Southwestern reported a steep loss on unsettled derivatives. Other Appalachian operators, such as EQT Corp. and Range Resources Corp. have also been dented this earnings season by questions over their hedging strategies. EQT reported a loss on its hedge position, while both Range and EQT have locked in prices below current market levels to protect against volatility in the Northeast.
Roughly 2 Bcf/d of excess transportation capacity currently exists in the Appalachian Basin, according to East Daley Capital Inc. That leaves little wiggle room when pipelines are squeezed by unplanned events.
Appalachian takeaway did get a lift Thursday when Texas Eastern Transmission Co. said it received approval to restart operations on a portion of its 30-inch system, which has been offline since May.

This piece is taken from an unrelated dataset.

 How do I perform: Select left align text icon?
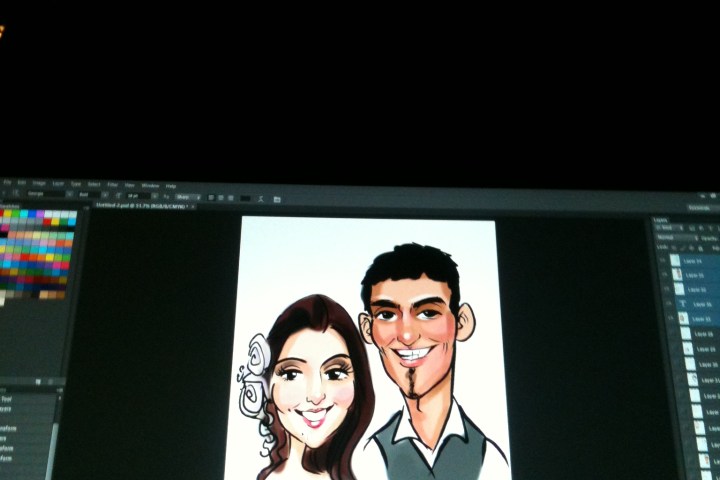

Southwestern CEO Bill Way said the company’s acquisition of Haynesville Shale pure-play Indigo Natural Resources LLC is on track to close by year’s end, with a shareholder vote scheduled for Aug. 27. The deal would give the company access to the Gulf Coast and get it closer to booming liquefied natural gas export demand. It would also limit its price exposure in the Northeast.
“Notably, the firm sales agreements and fixed basis differentials will expand the company’s margins and dampen its overall basis volatility,” Way said of the acquisition on Friday during a call to discuss second-quarter results.
Dinges said much the same about Cabot’s pending merger with Cimarex Energy Co., noting that it would expand the company’s commodity exposure beyond the northern tier of the Marcellus Shale to provide greater scale and better balance its operations. Cimarex operates in the Permian and Anadarko basins. The merger is expected to close in 4Q2021.
Cabot produced 2.205 Bcfe/d during the second quarter, down from 2.229 Bcfe/d in the year-ago period. Dinges said maintenance downtime at a third-party compressor station and operational delays led to the decline. Cabot plans to ramp production through the remainder of the year as prices are expected to continue improving and the Leidy South expansion project enters full service.
Cabot, which currently produces 100% natural gas in just one Pennsylvania county, said natural gas price realizations, including hedges, were $2.05/Mcf, up 35% from the year-ago period.
Southwestern produced 276 Bcfe during the second quarter, up from 201 Bcfe in the year-ago period before it had acquired Montage Resources Corp. and gained access to Ohio.
Southwestern placed its first three Utica Shale wells online in the state during the second quarter. They had an average 30-day rate of 25 MMcf/d.
Including hedges, Southwestern reported an average realized commodity price of $2.20/Mcfe, up from $1.65 in the year-ago period. The company also stressed that it has 90% of its remaining 2021 production volumes protected against widening basis differentials in the Northeast through transportation capacity and basis hedges.
Southwestern reported a second-quarter net loss of $609 million (minus 90 cents/share), compared to a net loss of $880 million (minus $1.63) in the year-ago period. The 2Q2021 loss included a $772 million loss on unsettled derivatives.
Cabot reported second-quarter net income of $30.5 million (8 cents/share), compared to net income of $30.4 million (8 cents) in 2Q2020.